## [MATERIAL PROVIDED]
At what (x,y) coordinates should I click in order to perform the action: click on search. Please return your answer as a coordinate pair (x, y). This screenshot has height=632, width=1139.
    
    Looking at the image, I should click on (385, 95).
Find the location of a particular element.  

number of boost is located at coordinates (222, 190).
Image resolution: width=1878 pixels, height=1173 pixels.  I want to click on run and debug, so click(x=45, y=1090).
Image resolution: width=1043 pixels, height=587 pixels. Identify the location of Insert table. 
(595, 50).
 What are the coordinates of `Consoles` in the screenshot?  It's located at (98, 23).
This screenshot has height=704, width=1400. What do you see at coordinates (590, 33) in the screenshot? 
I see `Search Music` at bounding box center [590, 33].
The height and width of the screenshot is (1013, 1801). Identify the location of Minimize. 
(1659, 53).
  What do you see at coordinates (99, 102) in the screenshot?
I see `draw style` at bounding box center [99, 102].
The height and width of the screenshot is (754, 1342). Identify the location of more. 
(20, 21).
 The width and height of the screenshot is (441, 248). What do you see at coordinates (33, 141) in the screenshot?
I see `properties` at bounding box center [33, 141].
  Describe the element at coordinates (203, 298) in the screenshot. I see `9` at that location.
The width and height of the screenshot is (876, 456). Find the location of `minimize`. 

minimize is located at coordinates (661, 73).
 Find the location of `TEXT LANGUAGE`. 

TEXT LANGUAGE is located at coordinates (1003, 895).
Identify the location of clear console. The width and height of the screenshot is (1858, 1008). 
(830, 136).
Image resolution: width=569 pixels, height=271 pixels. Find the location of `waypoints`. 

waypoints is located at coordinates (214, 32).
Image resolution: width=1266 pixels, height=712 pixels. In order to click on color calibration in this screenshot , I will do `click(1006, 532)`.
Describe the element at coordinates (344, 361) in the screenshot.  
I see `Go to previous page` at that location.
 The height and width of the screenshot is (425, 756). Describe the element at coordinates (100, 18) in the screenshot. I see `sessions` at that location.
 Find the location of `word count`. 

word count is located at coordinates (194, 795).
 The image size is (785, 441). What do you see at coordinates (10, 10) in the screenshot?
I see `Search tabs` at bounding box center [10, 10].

## [WORK REQUIRED]
Rewrite every line of the entries above as a numbered list, leaving out the blank lines.

## [ANSWER FOR THIS EXERCISE]
1. At what (x,y) coordinates should I click in order to perform the action: click on search. Please return your answer as a coordinate pair (x, y). This screenshot has height=632, width=1139.
2.     Looking at the image, I should click on (385, 95).
3. Find the location of a particular element.  
4. number of boost is located at coordinates (222, 190).
5. Image resolution: width=1878 pixels, height=1173 pixels.  I want to click on run and debug, so click(x=45, y=1090).
6. Image resolution: width=1043 pixels, height=587 pixels. Identify the location of Insert table. 
7. (595, 50).
8.  What are the coordinates of `Consoles` in the screenshot?  It's located at (98, 23).
9. This screenshot has height=704, width=1400. What do you see at coordinates (590, 33) in the screenshot? 
10. I see `Search Music` at bounding box center [590, 33].
11. The height and width of the screenshot is (1013, 1801). Identify the location of Minimize. 
12. (1659, 53).
13.   What do you see at coordinates (99, 102) in the screenshot?
14. I see `draw style` at bounding box center [99, 102].
15. The height and width of the screenshot is (754, 1342). Identify the location of more. 
16. (20, 21).
17.  The width and height of the screenshot is (441, 248). What do you see at coordinates (33, 141) in the screenshot?
18. I see `properties` at bounding box center [33, 141].
19.   Describe the element at coordinates (203, 298) in the screenshot. I see `9` at that location.
20. The width and height of the screenshot is (876, 456). Find the location of `minimize`. 
21. minimize is located at coordinates (661, 73).
22.  Find the location of `TEXT LANGUAGE`. 
23. TEXT LANGUAGE is located at coordinates (1003, 895).
24. Identify the location of clear console. The width and height of the screenshot is (1858, 1008). 
25. (830, 136).
26. Image resolution: width=569 pixels, height=271 pixels. Find the location of `waypoints`. 
27. waypoints is located at coordinates (214, 32).
28. Image resolution: width=1266 pixels, height=712 pixels. In order to click on color calibration in this screenshot , I will do `click(1006, 532)`.
29. Describe the element at coordinates (344, 361) in the screenshot.  
30. I see `Go to previous page` at that location.
31.  The height and width of the screenshot is (425, 756). Describe the element at coordinates (100, 18) in the screenshot. I see `sessions` at that location.
32.  Find the location of `word count`. 
33. word count is located at coordinates (194, 795).
34.  The image size is (785, 441). What do you see at coordinates (10, 10) in the screenshot?
35. I see `Search tabs` at bounding box center [10, 10].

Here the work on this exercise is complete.